Q What were the best and worst things (financially) that happened to you this year?
A I review my portfolio in totality and plan for long-term investments. Most of my portfolio has always been in equities.
In my portfolio, India, China, Vietnam, and PhillipCapital’s own real estate investment trust (Reit) funds and exchange-traded fund (ETF) performed well, just to name a few. Markets have performed strongly this year.
I have invested through Phillip Smart portfolio, Philip Securities’ own robo-advisory. This is my quickest and most hassle-free investment.
I was honestly surprised how easy it was done with a few clicks of a button. I wonder how far hassle-free investing can go in future with artificial intelligence and personal profiling. But maybe it will take the fun out of the sport.
What has always been in my portfolio? My Share Builders plan. It encourages my children and me to have disciplined investing habits, as portions of the monthly household income are set aside to invest in blue chips in the Singapore Exchange. Even if I hear bad news or if quarterly earnings do not hit expectations, I will continue this way of investing. Bad news always sells.
Excessive gloom and doom dampens the share price, allowing me to buy long-term growth at short-term depressed prices.
One PhillipCapital investment philosophy states: “Bad news can often be a good reason to invest.”
Every year, as a personal goal, I study a new asset class. For this year, it is start-up investing. As part of my due diligence, besides analysing the financials, I believe in sizing up the founder, if he has what it takes to bring the firm to the next level.
Another PhillipCapital investment philosophy states: “We don’t take investments at face value, we meet the business owners face-to-face.”
In the listed space, my analysts and I meet the management of listed companies. I want to know if they can deliver on what they have planned. Is the company dynamic enough to adapt and solve problems that arise? Is it in a position to ride out inevitable economic downturns? What do they do to fund growth and where could the business model go wrong?
Another difference in start-up investing versus traditional investing is the binary nature of the payout. The start-up investors’ payout is all or nothing. I feel a kind of different joy investing in start-ups… you will feel closer to the management, almost part of the company. You rejoice with the firm when it lands its first big contract.
I wish for my children to have this joy of investing and I introduced Disney stocks to them since they are such an avid consumers of Disney.
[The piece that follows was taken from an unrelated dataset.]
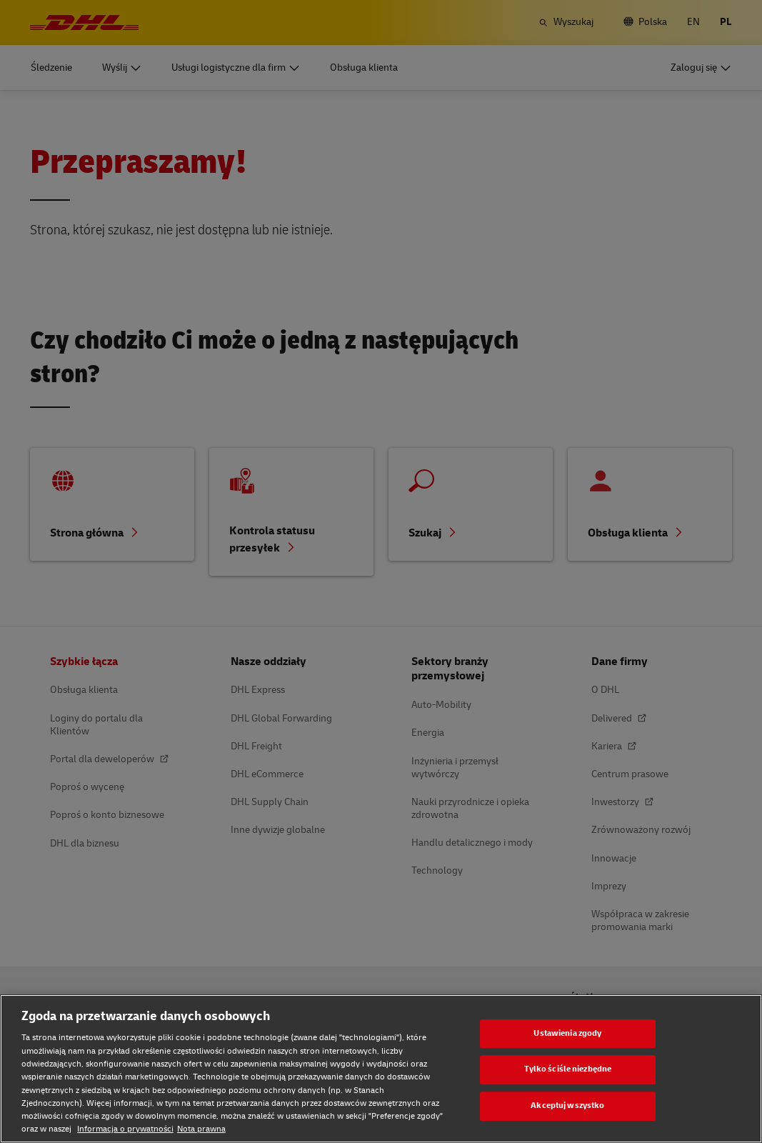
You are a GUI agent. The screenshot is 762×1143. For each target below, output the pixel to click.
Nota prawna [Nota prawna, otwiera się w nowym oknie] (201, 1129)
Q How has 2017 been for your industry?
A This year has been relatively strong for the stock market. At the close of trading on Friday, the Straits Times Index (STI) was 3,402.92, up about 18 per cent… the highest in the past five years.
Our economy is tethered to world trade. We can view the Singapore market like a warrant on global growth, and global economies are expanding at their fastest pace in five years. It is worth noting that from a longer-term perspective, the STI performance has been flat over the past 10 years. Maybe it is also an indication how undervalued we are.
Globally, the growth of ETF is very clear. According to research firm ETFGI, there is US$4.429 trillion (S$6 trillion as at October this year) in global ETF assets, compared with US$3.396 trillion at the end of last year. It grew by more than US$1 trillion in less than a year.
Adoption rate was twice as aggressive this year as compared with last year, which grew by only US$522 billion. Closer to home, the adoption of Singapore ETFs is growing with continual public education.
This year has seen modest growth in the wealth management segment on the back of positive gains in equity markets. The majority of fund flows are into Asian and Asia-Pacific unit trusts. Consumer appetites span across dividend/income-yielding equities such as Reits, while fixed-income/bonds still see strong demand for the year.
Despite speculation on rising interest rates and geopolitical uncertainty, in particular for short-duration as well as corporate bonds, this year also saw consumers diversifying into low-cost or investment tools such as ETFs (Lion-Phillip S-Reits successfully raised more than $100 million – the largest ETF in Singapore) in the last quarter of this year.
The wealth management industry also saw financial advisers being more holistic in providing advisory as well as discretionary services, to further preserve their value proposition to investors against a backdrop of emerging fintech/ robo-advisory market trends.
Q How do you see 2018 panning out?
A We think that the current growth globally is sustainable.
To keep global economies humming, we expect a healthy recovery in wage growth and corporate spending. Under such a scenario, we favour the banking and consumer sectors in Singapore.
Q Going into 2018, please offer some tips to retail investors.
A Our advice is not to buy into fads or a slick sales pitch but depend on sound investment rationales. Always own a balanced portfolio of yield and growth.